» Given passage:
________________________________________

This means it will bind to this port for all the IP addresses on the machine. So if you change the directive on the existing server to include the IP(s), you would then be able to configure a second instance of the server on another IP, still using port 80, e.g.:

First instance:
127.0.0.1:80

Second instance:
127.0.0.2:80

Also, while Matt's approach might help in *NIX environments (although I think there is a separate child process spawned for each request, not each virtual host), on Windows there are only two httpd.exe processes -- the child process multithreads to handle multiple requests.
# Posted By Ezra Parker | 12/3/08 11:53 AM
@Matt - named based virtual hosts is what I have now. I wanted to move away from that to two services with the thought that - if SVN screwed up a service, it would only screw up its own service. Does that make sense now?

@Ezra - So if I had 2 IPs on the machine, I could run 2 instances of Apache, both on 80, but with different ports? If so, I can give that a try then if things continue to crap out on RIAForge.

Probably the _best_ solution would be a dedicated machine for SVN, but that would make config a bit harder. Right now we modify a SVN config file for Apache when you turn on SVN access, and we do a graceful restart of Apache to read it in.
# Posted By Raymond Camden | 12/3/08 1:14 PM
"Probably the _best_ solution would be a dedicated machine for SVN, but that would make config a bit harder. Right now we modify a SVN config file for Apache when you turn on SVN access, and we do a graceful restart of Apache to read it in."

Put something (oh, like, ColdFusion?) on the other box and communicate between boxes via webservice? or share a file between the two boxes and figure out how one box can restart the service of another? Plenty of options there. I'm sure you're aware of it.
# Posted By Todd Rafferty | 12/3/08 5:02 PM
@Ray - Essentially, yes. Technically, the 2 separate instances would use the same port (80), but different IPs -- you just need to make sure that the primary instance isn't binding to 80 on all the IPs available to the box (by using the Listen directive without any IP specified).

As a side note, you'll probably want to have it listen on the loopback address as well, so I'm thinking that your primary config would have:

Listen 127.0.0.1:80
Listen 65.36.216.233:80

And the SVN config would listen only on the alternate IP:

Listen xxx.xxx.xxx.xxx:80
# Posted By Ezra Parker | 12/3/08 5:52 PM
@Ray, I think Ezra is right, although i never ran 2 instances of Apache, I know that on one of our boxes we are running IIS on port 80 and restricting it to a set of IP's and Apache is controlled by listening to a specific set of IP's. Both are running on port 80 and we have not had any issues with it at all.
# Posted By Hatem Jaber | 12/3/08 7:09 PM
Thanks guys. Right now I'm taking a 'wait and see' approach. I'm hoping the shinier Apache/SVN will help alleviate the issues. If not, ServersAlive should do a good job of hiding it from me.

If Adobe wants more done, they can hire a server grunt. :)
# Posted By Raymond Camden | 12/3/08 8:38 PM
@ToddR: Yeah, I know I could do that - but I didn't want to make the connection so delicate. I know HTTP isn't delicate per se, but... do you get why I was a bit concerned? Right now there isn't good 'fallback' if something goes wrong. It is one of a large list of things I'd add to RIAForge given more time.

________________________________________

Stored data:

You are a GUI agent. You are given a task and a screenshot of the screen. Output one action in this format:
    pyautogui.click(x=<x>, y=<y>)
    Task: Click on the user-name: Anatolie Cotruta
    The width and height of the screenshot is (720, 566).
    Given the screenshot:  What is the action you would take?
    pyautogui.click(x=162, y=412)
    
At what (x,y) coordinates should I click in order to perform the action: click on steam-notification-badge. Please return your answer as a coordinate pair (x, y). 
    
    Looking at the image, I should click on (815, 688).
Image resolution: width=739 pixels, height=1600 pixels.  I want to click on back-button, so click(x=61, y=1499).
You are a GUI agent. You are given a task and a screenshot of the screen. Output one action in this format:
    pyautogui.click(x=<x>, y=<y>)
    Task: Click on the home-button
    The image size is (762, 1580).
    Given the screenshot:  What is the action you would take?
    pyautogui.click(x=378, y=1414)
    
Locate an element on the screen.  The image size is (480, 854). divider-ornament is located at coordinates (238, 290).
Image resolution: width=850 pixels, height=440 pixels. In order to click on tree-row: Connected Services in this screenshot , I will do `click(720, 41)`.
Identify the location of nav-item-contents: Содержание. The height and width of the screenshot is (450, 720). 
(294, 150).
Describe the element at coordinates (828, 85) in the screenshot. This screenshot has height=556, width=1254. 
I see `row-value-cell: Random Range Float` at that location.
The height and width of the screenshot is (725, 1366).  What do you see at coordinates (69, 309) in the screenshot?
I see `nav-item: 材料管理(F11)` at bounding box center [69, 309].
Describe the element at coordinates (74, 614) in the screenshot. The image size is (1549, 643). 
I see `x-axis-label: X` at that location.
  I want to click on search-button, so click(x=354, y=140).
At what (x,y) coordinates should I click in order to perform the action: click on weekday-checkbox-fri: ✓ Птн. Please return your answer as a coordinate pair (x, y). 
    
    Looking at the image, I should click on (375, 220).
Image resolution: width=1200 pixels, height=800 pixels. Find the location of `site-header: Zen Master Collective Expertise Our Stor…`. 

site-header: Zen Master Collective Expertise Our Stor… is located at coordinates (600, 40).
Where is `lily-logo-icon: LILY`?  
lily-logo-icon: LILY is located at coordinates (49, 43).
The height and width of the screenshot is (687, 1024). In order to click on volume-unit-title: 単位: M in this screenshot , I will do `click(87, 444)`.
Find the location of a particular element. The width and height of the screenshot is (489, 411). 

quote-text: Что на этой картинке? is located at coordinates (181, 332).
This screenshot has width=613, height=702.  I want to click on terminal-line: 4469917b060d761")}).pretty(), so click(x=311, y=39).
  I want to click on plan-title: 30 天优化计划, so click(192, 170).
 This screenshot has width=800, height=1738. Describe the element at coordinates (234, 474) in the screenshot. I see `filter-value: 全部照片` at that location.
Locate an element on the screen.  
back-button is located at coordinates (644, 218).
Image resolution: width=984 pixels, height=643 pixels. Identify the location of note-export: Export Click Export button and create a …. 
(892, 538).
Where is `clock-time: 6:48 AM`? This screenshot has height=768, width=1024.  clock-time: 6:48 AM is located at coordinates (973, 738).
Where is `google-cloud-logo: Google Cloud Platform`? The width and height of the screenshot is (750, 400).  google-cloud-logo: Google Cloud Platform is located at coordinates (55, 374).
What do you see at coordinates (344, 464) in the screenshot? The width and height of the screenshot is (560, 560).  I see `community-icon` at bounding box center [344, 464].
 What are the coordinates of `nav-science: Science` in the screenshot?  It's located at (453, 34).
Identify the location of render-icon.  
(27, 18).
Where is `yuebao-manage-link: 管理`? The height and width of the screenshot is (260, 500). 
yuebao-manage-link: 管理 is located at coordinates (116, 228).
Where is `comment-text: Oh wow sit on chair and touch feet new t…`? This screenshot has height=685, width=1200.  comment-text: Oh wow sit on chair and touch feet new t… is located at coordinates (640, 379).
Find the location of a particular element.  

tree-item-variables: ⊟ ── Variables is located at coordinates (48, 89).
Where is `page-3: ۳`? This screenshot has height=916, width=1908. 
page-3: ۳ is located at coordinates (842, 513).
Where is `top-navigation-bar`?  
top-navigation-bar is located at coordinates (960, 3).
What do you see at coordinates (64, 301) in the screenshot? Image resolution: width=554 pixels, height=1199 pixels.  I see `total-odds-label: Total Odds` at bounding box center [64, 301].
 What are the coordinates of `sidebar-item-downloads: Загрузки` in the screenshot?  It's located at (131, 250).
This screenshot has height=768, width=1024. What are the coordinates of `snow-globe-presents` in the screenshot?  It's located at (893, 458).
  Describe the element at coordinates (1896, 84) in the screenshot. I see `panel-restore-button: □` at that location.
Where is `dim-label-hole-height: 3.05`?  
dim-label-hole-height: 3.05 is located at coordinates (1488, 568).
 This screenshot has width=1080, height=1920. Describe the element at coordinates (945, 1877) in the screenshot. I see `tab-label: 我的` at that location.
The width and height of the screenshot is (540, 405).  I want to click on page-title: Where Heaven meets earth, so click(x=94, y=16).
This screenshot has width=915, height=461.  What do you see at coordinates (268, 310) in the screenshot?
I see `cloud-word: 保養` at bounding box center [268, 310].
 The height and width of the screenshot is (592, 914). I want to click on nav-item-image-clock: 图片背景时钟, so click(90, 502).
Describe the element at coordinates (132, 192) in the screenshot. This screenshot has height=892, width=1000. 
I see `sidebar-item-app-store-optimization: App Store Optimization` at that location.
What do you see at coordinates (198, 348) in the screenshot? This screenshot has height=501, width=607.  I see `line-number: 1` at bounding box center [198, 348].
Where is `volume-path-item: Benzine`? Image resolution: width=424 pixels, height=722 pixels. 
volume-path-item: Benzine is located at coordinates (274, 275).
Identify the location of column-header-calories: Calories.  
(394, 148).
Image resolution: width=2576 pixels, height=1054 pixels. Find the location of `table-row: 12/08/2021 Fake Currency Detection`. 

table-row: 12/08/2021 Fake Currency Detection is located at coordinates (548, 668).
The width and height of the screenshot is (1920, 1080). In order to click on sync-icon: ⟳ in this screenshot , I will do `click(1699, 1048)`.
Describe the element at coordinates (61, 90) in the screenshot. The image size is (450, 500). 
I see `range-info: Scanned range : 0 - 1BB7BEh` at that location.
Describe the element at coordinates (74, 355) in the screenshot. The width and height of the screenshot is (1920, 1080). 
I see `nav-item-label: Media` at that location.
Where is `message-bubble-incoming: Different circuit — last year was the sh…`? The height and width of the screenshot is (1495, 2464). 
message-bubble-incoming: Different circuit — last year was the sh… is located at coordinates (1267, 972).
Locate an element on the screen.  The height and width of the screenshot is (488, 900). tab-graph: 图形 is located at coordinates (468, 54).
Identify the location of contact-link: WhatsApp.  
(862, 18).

________________________________________

» Task requirements: Copy the part of the comment thread starting at "Also, while Matt's" and ending at "make sense now?", renaming "Windows" as "Linux" throughout. The rows have no connection to the text.

» Exercise solution:
Also, while Matt's approach might help in *NIX environments (although I think there is a separate child process spawned for each request, not each virtual host), on Linux there are only two httpd.exe processes -- the child process multithreads to handle multiple requests.
# Posted By Ezra Parker | 12/3/08 11:53 AM
@Matt - named based virtual hosts is what I have now. I wanted to move away from that to two services with the thought that - if SVN screwed up a service, it would only screw up its own service. Does that make sense now?